EXERCISE MATERIAL
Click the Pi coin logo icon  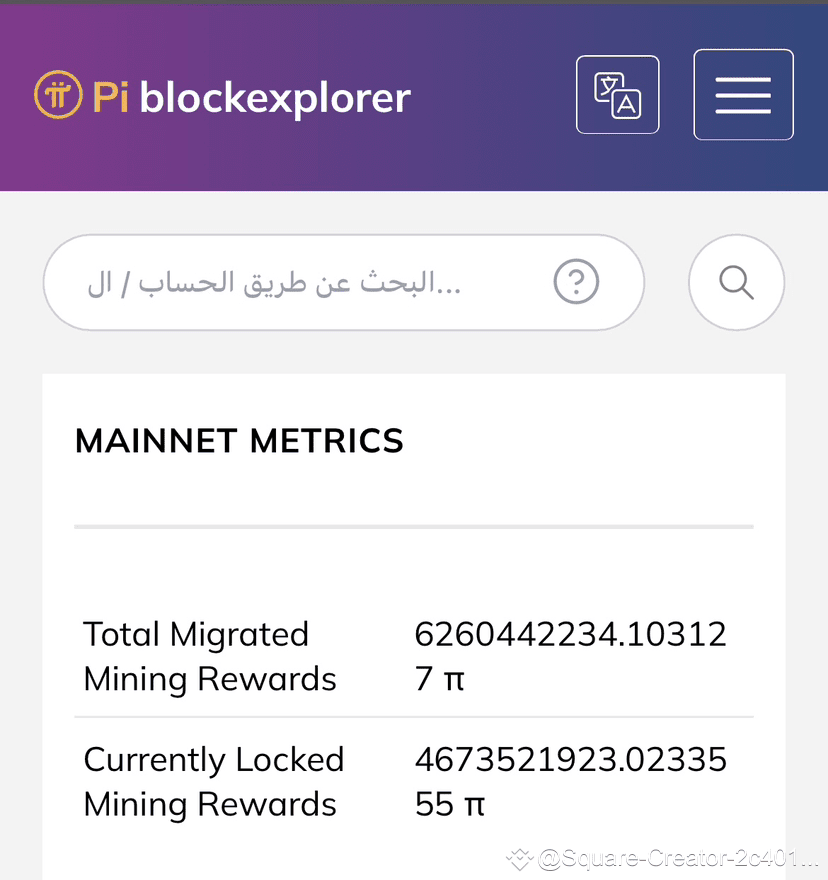point(58,95)
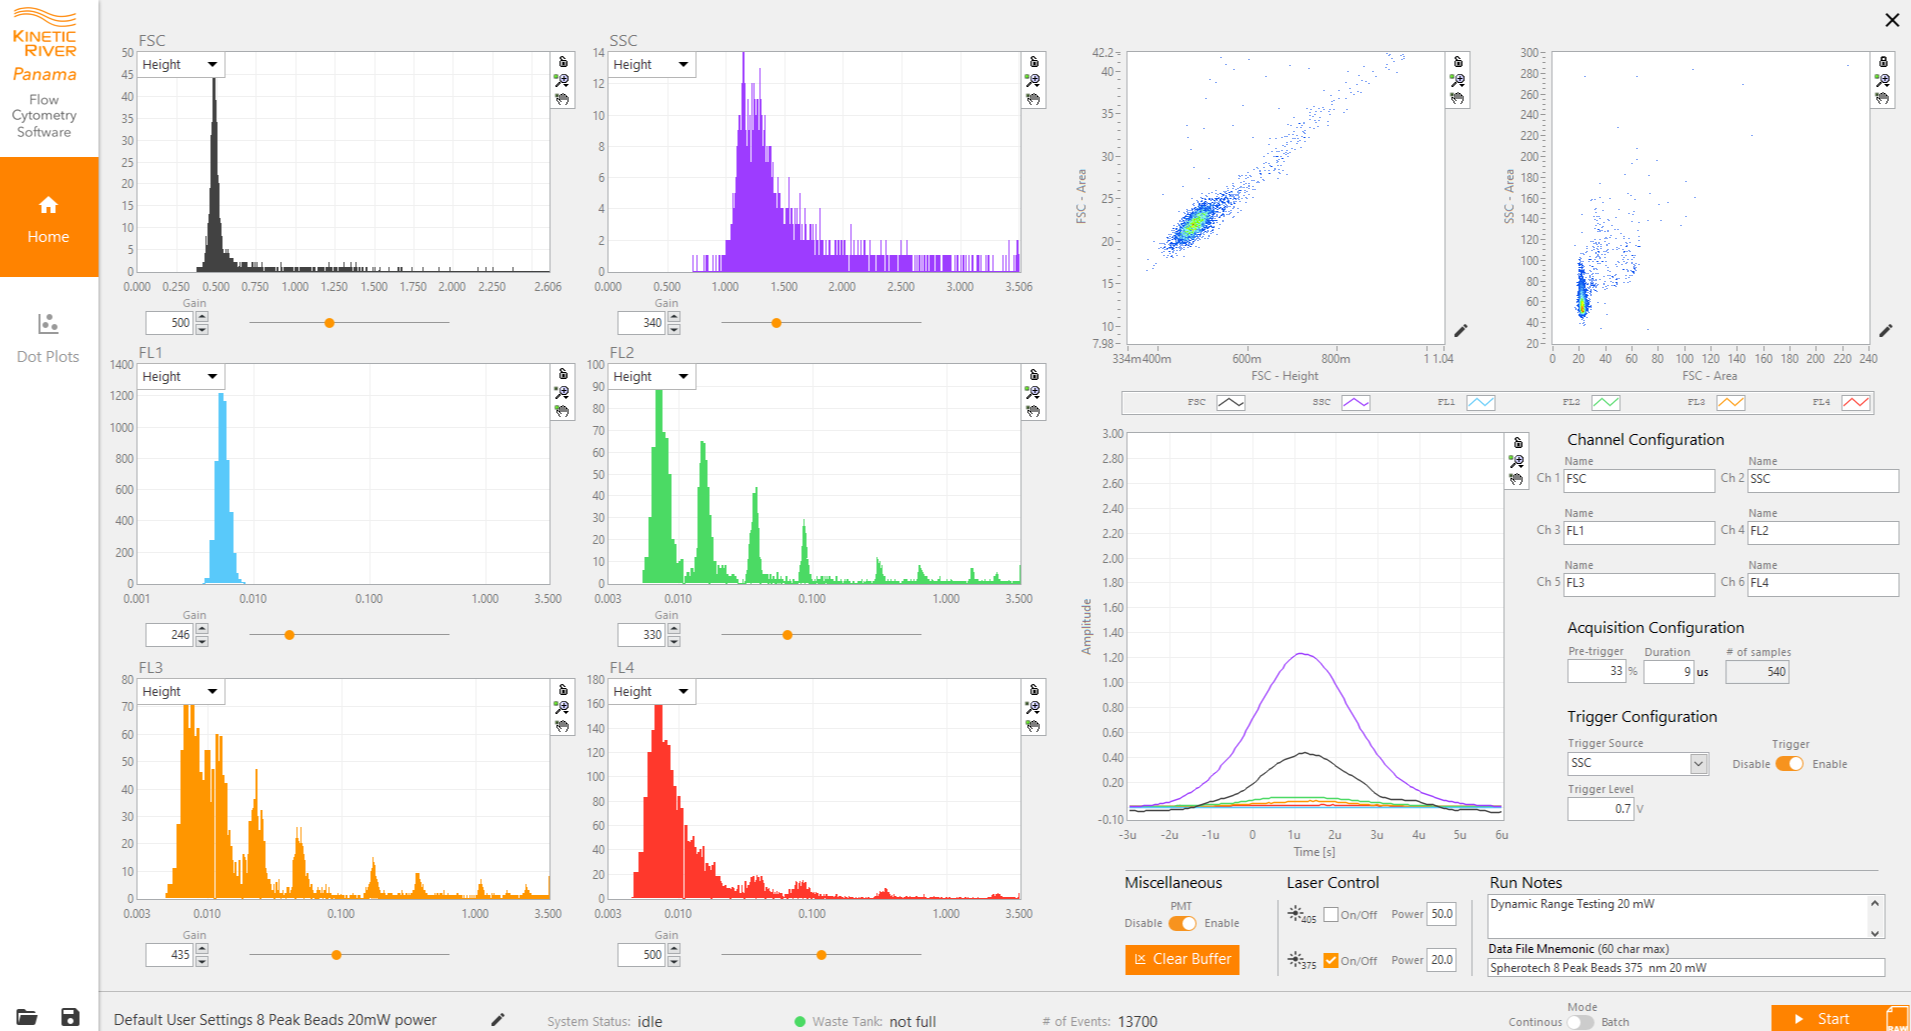
Task: Switch to Dot Plots view
Action: [48, 338]
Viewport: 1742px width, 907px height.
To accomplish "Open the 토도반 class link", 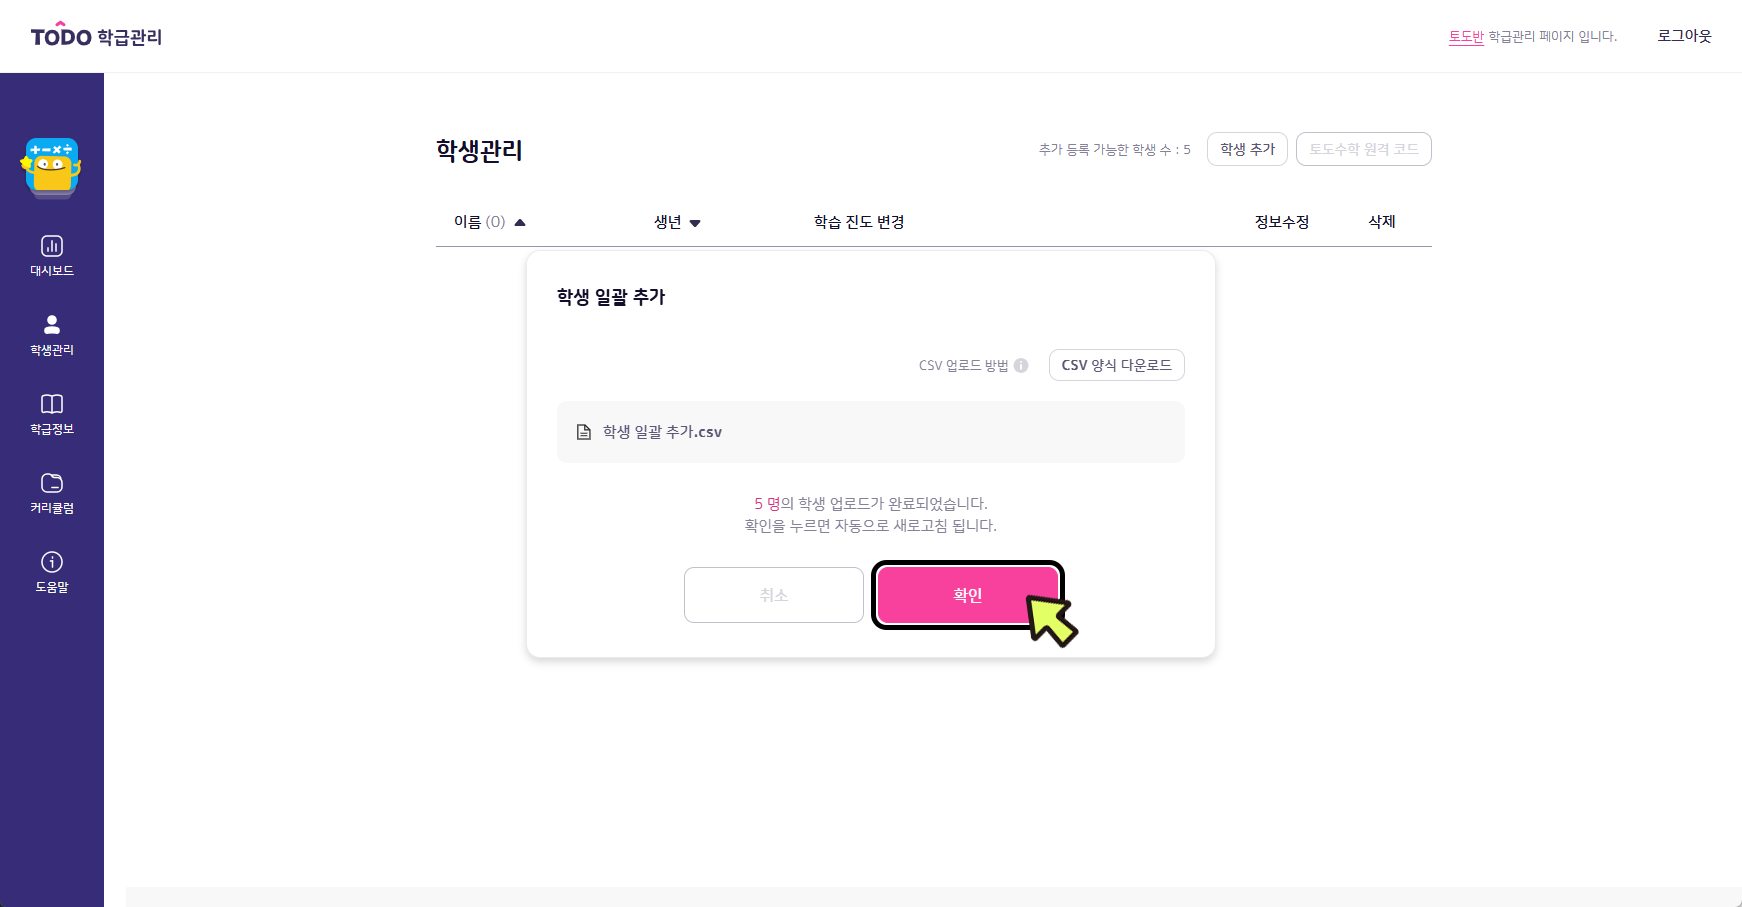I will [x=1466, y=36].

EXERCISE AIM
Please show each line of the material above that contains the word "width".

RESULT FOR THIS EXERCISE
Viewport: 1742px width, 907px height.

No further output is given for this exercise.